I studied neuroscience in college with a focus on how drugs affect the brain, and I found psychedelics particularly fascinating. That’s when I really became interested in trying them as a form of therapy.

Which psychedelics did you use?

This experience involves Ayahuasca. I’ve also taken psilocybin mushrooms, LSD, and MDMA.

Who guided you through your experience?

A shaman from Peru.

How did you source the drug?

The shaman and his staff provided the Ayahuasca.

How did you prepare for the experience?

I had a phone call with one of the people organizing the Ayahuasca retreat. She suggested avoiding caffeine, drugs, and alcohol for the week leading up to the Ayahuasca ceremony.

She also asked me to think about an intention as I prepared myself for the experience.

I didn’t know what to expect, so my intention was to take the Ayahuasca with an open mind and commit to exploring whatever came up during the experience.

The staff member also asked me if I had any concerns or fears. I was a little nervous—I’d heard that Ayahuasca is more intense than other psychedelics, which turned out to be true for me—but I didn’t have any real worries.

How would you describe your experience?

The ceremony started in the morning. There were about 30 of us in a large house. We’d all brought blankets and pillows that we arranged on the floor. We were next to one another, with enough space that we were all comfortable and could move around.

Before we drank the Ayahuasca, the shaman talked about its history, his training (he came from multiple generations of Ayahuascaderos), and his cultural perspective on Ayahuasca. He said that the plants used to make the brew contained a spirit, Mother Ayahuasca, and that we were drinking the brew to communicate with her.

He also said that Mother Ayahuasca is all-knowing and would give each of us exactly what we needed. While the experience may not be pleasant, it would be the right experience for each of us and the best thing we could do was to trust in the process.

At this point, his assistants began bringing out the brew. The shaman told us to continue drinking until we felt the effects. He said we would know with certainty when the effects kicked in; if we were unsure, we should wait for about 15 minutes, then ask for another cup.

I drank four cups of Ayahuasca over the course of about 90 minutes. Once I’d drunk the fourth cup, I began to feel something. I lay back and closed my eyes.

After a few minutes, I felt like I’d left my body and was in another plane of existence.

I met futuristic elves that were running enormous machinery, and somehow I understood that the machinery was maintaining our reality (i.e. the one that you and I are in right now, as you read this). Yes, I’m aware of how crazy that sounds. I also later learned that mechanical elves are a common hallucination people have while on DMT or Ayahuasca.

Then I moved to yet another plane of existence, and I met Mother Ayahuasca. It’s hard to describe her, or how we interacted. I didn’t experience any of this through my senses—that is, I didn’t see her or talk to her. Our communication was more direct than that. I don’t really have the words to describe it.

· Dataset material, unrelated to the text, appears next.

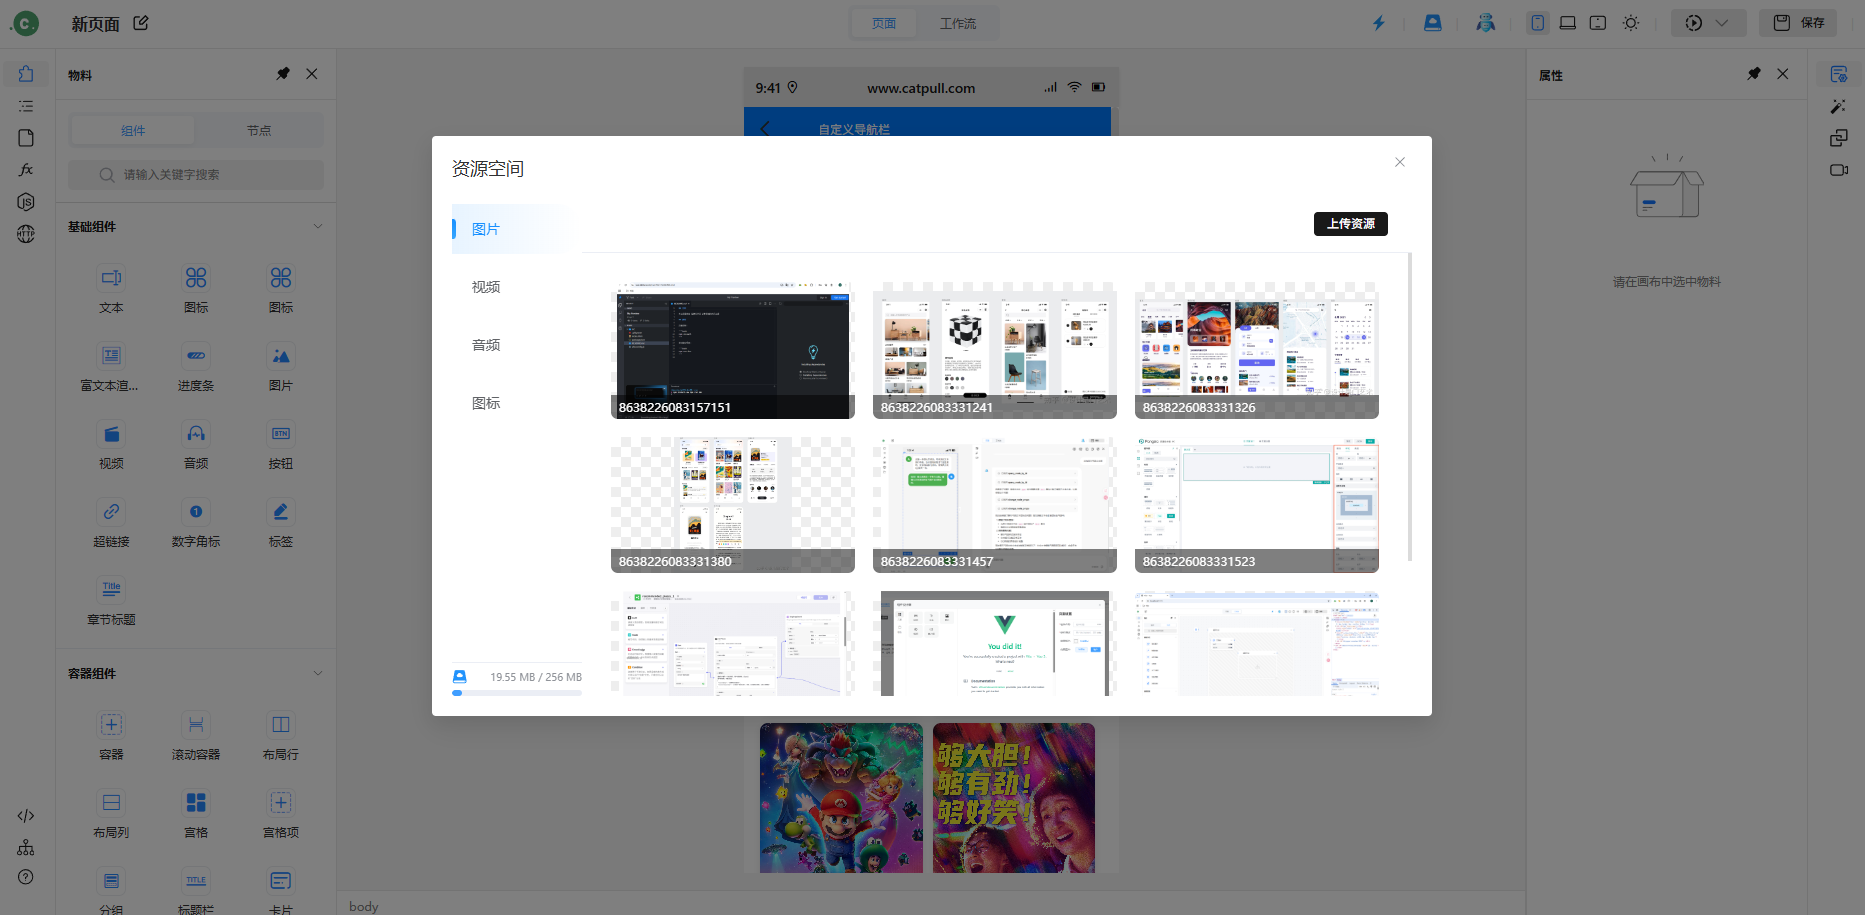Image resolution: width=1865 pixels, height=915 pixels.
Task: Toggle the pin on 物料 panel
Action: coord(283,74)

Mother Ayahuasca took me through my past, showing me challenges I’d experienced as a child. My mother sexually abused me throughout most of my childhood and my father was an alcoholic and drug addict. He also tried to kill himself when I was young, and starting at around age eight, I frequently had to stop him from harming himself. I have a lot of emotional baggage from all that, and at the time, I was going through increasingly intense spirals of depression and anxiety.

Mother Ayahuasca told me that I can become resilient enough to feel my pain instead of avoiding it, and that if I have the courage to face it, the cycle of abuse and addiction that’s been running through my family for generations will end with me.

Next she showed me my future, all the way through to old age; regrettably, I don’t really remember the details from this part of my experience.

Once she showed me my old age, I asked her what happens in death. She laughed, then everything fell away and I was left in complete darkness. It was as if I was in black, empty space.

I sat in the darkness for a while. Eventually, two glowing yellow spots popped up, far off in the blackness. They were next to one another, perfectly still. I stared at them for several minutes.

Suddenly, they began swaying left and right, moving toward me. As they got closer, I realized that they were yellow eyes, and that they belonged to an enormous black snake, perhaps 30 feet tall, gliding toward me.

I was struck with terror and was certain I was going to die. I froze for a second, but as the snake got closer, something shifted in my brain. I decided that if I was going to die, I would die fighting. I stood up and ran forward to attack it, and just as it came upon me, poised to bite, it disappeared, and I was back with Mother Ayahuasca.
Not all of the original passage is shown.